Tuesday, June 28, 2011

A Little Rain In The Desert

Several years ago (just writing that makes us feel tired) we put up a mournful post entitled In The Deserts Of New Mexico, in which we expressed our disappointment that a federal judge – any federal judge – would ignore no fewer than four intermediate appellate decisions from the New Mexico Court of Appeals and predict that New Mexico law would not adopt the learned intermediary rule.


But that’s precisely what the court in Rimbert v. Eli Lilly, 577 F. Supp.2d 1174, 1214-24 (D.N.M. 2008), did – waving away previously consistent New Mexico precedent.  Cf. Serna v. Roche Laboratories, 684 P.2d 1187, 1189 (N.M. App. 1984); Jones v. Minnesota Mining & Manufacturing Co., 669 P.2d 744, 748 (N.M. App. 1983); Perfetti v. McGahn Medical, 662 P.2d 646, 650 (N.M. App. 1983); Richards v. Upjohn Co., 625 P.2d 1192, 1195 (N.M. App. 1980); and Hines v. St. Joseph’s Hospital, 527 P.2d 1075, 1077 (N.M. App. 1974), all adopting the learned intermediary rule.  We felt we were in the Land of Disenchantment.

Well, there was a change in judges in Rimbert, and that case was promptly bounced on causation grounds, as we reported here. So the learned intermediary issue fell by the wayside in Rimbert, leaving that disenchanting decision on the books.

Today, we’re pleased to report, courtesy of our friends at Sidley, that a little rain has fallen in the New Mexican desert.  In the Trasylol litigation, the MDL court was faced with a New Mexico plaintiff (or at least a New Mexico procedure undertaken by a New Mexico physician) where the evidence was undisputed that the doctor – a tertiary care heart surgeon – would have used Trasylol regardless of any warning and, given the serious condition of the patient, would not have provided any different warnings to the patient.  To make a long story short, the patient was dying of heart disease and was airlifted to an Albuquerque hospital where a long open-heart procedure involving lots of drugs and medical devices was performed.

The more learned the intermediary, the more likely the rule is to come in handy.

So once again summary judgment came down to the learned intermediary rule in a New Mexico case, because there was no way any different warning to this doctor would have affected the outcome.  The court thought so too.  The MDL judge in In re Trasylol Products Liability Litigation, No. 08-cv-80399, slip op. (S.D. Fla. June 23, 2011), without hesitation predicted that New Mexico law was as stated in the multiple Court of Appeals decisions – and not RimbertSlip op. at 8-9 & n.11.

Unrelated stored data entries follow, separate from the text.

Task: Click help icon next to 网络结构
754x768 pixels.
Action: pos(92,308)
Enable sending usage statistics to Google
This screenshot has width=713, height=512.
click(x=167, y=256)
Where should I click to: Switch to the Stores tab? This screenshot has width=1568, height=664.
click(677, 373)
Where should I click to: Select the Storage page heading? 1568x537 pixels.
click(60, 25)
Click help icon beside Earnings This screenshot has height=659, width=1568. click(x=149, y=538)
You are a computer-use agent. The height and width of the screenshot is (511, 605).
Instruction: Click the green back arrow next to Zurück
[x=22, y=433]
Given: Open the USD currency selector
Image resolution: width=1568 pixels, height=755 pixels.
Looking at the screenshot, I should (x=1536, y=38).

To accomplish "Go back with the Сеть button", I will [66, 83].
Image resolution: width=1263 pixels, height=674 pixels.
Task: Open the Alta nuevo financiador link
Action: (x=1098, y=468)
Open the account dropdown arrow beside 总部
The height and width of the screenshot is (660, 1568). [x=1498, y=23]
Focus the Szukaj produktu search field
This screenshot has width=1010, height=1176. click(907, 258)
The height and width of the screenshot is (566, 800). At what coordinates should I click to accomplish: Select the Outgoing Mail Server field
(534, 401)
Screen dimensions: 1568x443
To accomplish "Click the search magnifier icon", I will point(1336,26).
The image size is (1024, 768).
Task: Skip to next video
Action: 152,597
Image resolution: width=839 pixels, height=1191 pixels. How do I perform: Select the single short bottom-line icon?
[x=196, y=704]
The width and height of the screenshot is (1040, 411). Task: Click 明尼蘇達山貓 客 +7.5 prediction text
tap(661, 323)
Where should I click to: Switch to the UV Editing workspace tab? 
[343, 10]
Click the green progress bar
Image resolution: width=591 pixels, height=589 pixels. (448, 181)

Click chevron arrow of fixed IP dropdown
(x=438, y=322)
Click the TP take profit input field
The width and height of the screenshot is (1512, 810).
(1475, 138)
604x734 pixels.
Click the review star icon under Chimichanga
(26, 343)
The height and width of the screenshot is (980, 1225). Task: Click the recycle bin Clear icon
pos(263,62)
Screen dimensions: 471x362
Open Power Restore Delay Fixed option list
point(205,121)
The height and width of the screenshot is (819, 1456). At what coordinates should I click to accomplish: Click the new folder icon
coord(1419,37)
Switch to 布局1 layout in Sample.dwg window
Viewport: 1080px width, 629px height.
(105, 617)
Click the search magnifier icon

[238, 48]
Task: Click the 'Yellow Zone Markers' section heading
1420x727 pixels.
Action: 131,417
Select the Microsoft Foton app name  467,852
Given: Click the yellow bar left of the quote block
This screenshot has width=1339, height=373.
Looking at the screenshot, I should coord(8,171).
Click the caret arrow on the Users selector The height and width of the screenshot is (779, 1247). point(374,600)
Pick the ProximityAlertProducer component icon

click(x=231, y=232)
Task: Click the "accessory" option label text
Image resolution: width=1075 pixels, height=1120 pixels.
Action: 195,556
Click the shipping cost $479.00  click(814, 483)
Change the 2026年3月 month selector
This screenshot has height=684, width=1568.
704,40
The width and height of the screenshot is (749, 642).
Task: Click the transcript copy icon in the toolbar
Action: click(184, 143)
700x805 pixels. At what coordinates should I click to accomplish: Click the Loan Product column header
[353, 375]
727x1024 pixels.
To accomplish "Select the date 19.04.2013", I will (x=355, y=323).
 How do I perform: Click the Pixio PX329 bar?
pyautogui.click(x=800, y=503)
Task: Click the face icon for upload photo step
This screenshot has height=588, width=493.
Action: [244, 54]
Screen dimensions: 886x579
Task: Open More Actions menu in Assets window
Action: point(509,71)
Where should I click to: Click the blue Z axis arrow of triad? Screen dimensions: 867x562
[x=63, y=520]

Even better, the court did a little Erie research and came up with a Supreme Court decision that directly addressed what courts should do when a state’s high court hasn’t decided an issue but the state’s intermediate appellate court has.  Trasylol, slip op. at 8 n.11 (citing Goodling v. Wilson, 405 U.S. 518 (1972)).  Absent a “conflicting” supreme court decision, federal courts should follow the state appellate court consensus.  Id.

That’s useful because, according to our learned intermediary 50-state survey, several other states are essentially in the same position vis-à-vis the learned intermediary rule as New Mexico – Arizona, Colorado, Louisiana, and (for the time being, anyway) Texas.